Je m’enfonce dans les campagnes montagneuses tout en suivant des routes de terre qui ne font que monter et descendre les collines. Les hameaux défilent sous mes yeux, les gens me dévisagent sans aucune gêne et les voitures ne font que de s’arrêter pour me demander de monter avec eux. A l’image du forcené charriant sa boule d’acier de vingt-cinq kilos je poursuis inlassablement à monter tout en attendant avec impatience qu’une semaine de marche passe afin que mon sac à dos paraisse dix kilos de moins grâce aux forces et au rythme retrouvés.

Je fais une pause après dix-sept kilomètres, douloureux des hanches et sentant de formidables débuts d’ampoules. Je reprends en me fixant un objectif de fin de journée me paraissant soudainement bien loin. Mais je fini par l’atteindre à la tombée du jour, colline surplombant deux villages perdus dans leur beauté sur un pan de montagne. Ma tente s’érige soudainement, mes jambes poussent un imaginaire soupir de soulagement, mon réchaud à bois s’occupe de cuire mon riz-oignons, le soleil se couche et moi je suis soudainement envahi d’une immense joie à la pensée de ces retrouvailles avec le nomadisme. L’appel de l’imam crache son chant à vingt et une heure. Son écho résonne encore longtemps en moi.

Qu’il est bon de se lever sous un soleil éclatant et à même le sol. Je pars me perdre sur une crête calcaire que je rejoins après deux heures de marche sous un soleil de plomb.

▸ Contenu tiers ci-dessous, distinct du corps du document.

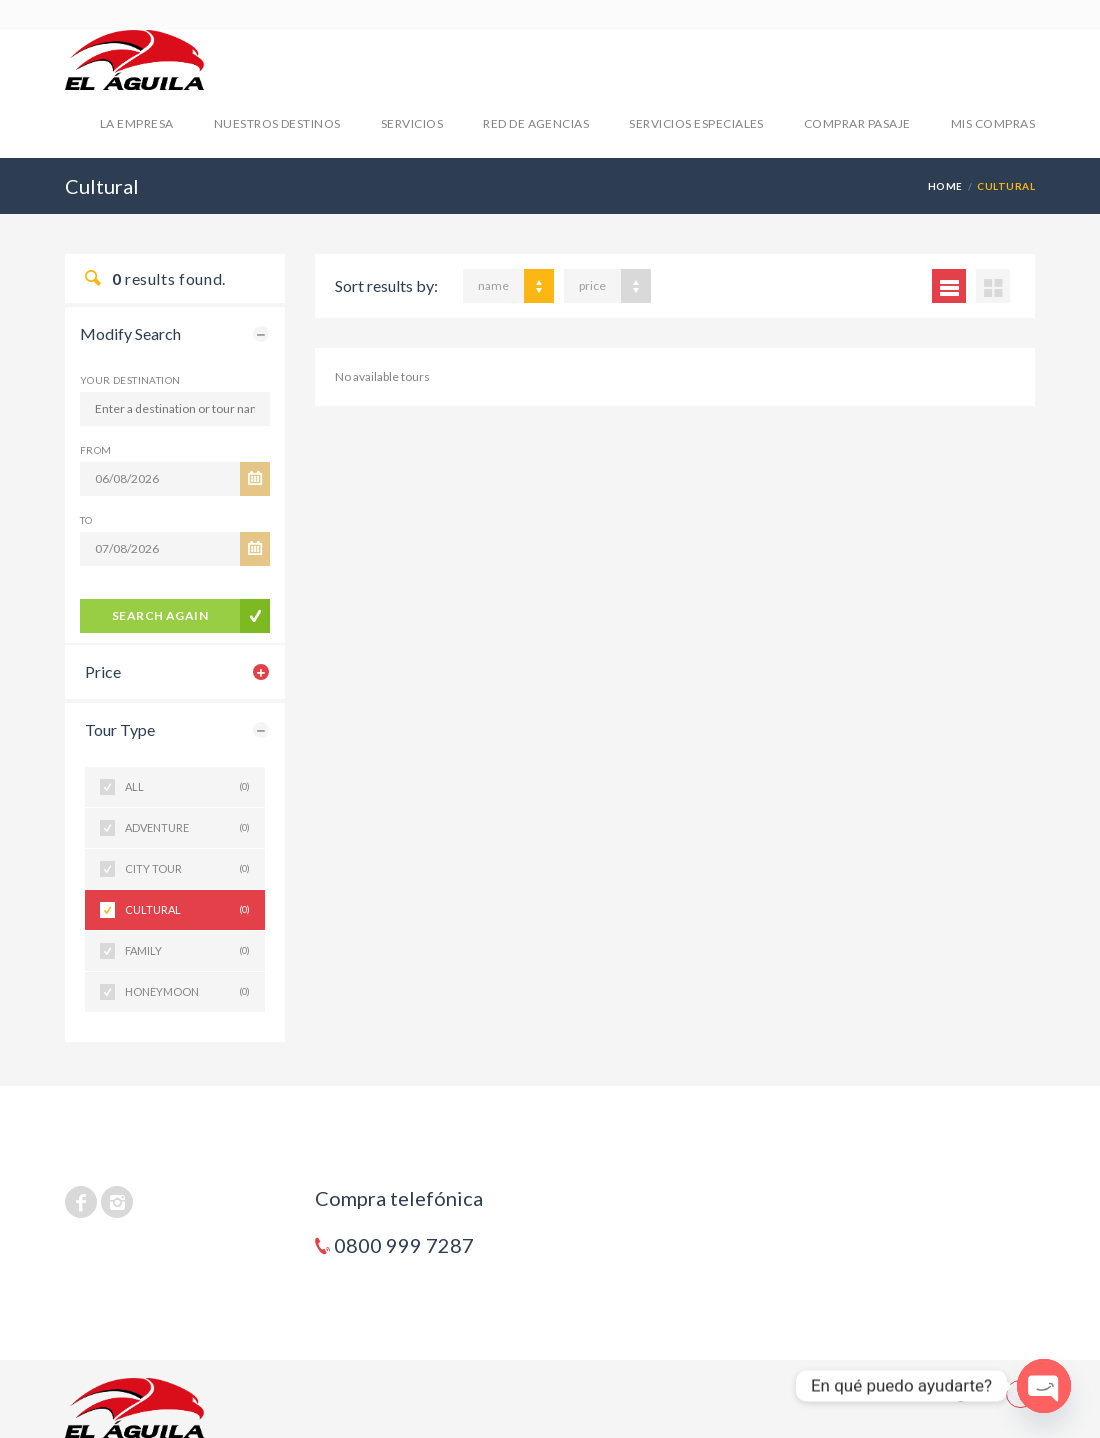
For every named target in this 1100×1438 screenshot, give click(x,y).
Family (187, 951)
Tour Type (120, 729)
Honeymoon (187, 992)
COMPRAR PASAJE (857, 123)
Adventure (187, 828)
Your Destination (130, 380)
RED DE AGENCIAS (536, 123)
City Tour (187, 869)
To (86, 520)
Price (103, 671)
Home (945, 186)
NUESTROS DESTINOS (277, 123)
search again (160, 615)
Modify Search (130, 333)
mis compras (993, 123)
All (187, 787)
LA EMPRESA (137, 123)
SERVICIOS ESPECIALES (696, 123)
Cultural (187, 910)
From (96, 450)
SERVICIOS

Les sentiers enfin disparus il me semble revivre lorsque je commence à grimper les rochers escarpés, arrive au sommet et poursuis encore une heure trente éprouvante dans un amoncellement de roches, troncs d’arbres couchés et larges prairies d’altitude. Le paysage en face de moi laisse encore deviner la ville de Tirana semblant être recroquevillée derrière les nombreuses montagnes de la veille.

La marche jusqu’au soir ne m’apporte pas la moindre silhouette croisée ou aperçue. Parfois de vieilles ruines en briques rouge et béton terni viennent animer ce paysage de basses montagnes. Je jette mon bivouac au trentième kilomètres de la journée. Un feu, des pâtes et un livre égaie ma soirée tandis que je me gave d’écoutes et d’observations de la nuit bien au chaud dans mon sac de couchage.

Le soleil à la sympathie de remplacer mon réveil matin qu’il me semble n’avoir pas activé depuis plus d’un an… Je descends une piste en lacets m’emmenant poser pied sur une route goudronnée. Dans les champs chacun est au travail : une mère retourne la terre avec une vieille pelle, la grand-mère est juste derrière avec deux enfants qui grattent énergiquement le sol, et une vache passe laconiquement sur le champs labouré en saccageant tout le travail.

Le village de Burrel sera mon dernier ravitaillement avant au moins sept jours. En entrant par la rue principale je reste presque paralysé par cet effet d’attraction de ma personne sur les gens. On m’interpelle, on me sourit, on me montre du doigt. C’est loin d’être agréable et je me presse à faire mes courses afin de regagner très vite mon incognito que je chéris tant. Malheureusement il me faut pas moins de quatre épiceries afin de collecter pain, porridge, pâtes, biscuits, miel, saucisse et un bout de fromage. Et c’est à chaque fois un attroupement de personnes que je crée dans chacun de ces magasins. Je quitte enfin le village chargé comme une mule et suant comme un goret. En prenant des sentiers traversant des hautes plaines je rencontre deux enfants d’une douzaine d’années dont l’un parlant quelques brides d’anglais. Ce dernier m’accompagne sur deux kilomètres, me posant des questions étrangement matures pour son âge. Il finit par m’abandonner arrivé à sa maison et son cousin venant d’arriver prend le relais en marchant à mes côtés. Pas de chance cette fois je tombe sur l’idiot du village.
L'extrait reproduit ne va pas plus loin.